Task prompt
Write the entries below out again without a single difference.

(Source data)
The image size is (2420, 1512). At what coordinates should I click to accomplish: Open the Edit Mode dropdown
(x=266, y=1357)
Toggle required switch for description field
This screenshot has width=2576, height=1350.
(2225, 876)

Response below
The image size is (2420, 1512). At what coordinates should I click to accomplish: Open the Edit Mode dropdown
(x=266, y=1357)
Toggle required switch for description field
This screenshot has width=2576, height=1350.
(2225, 876)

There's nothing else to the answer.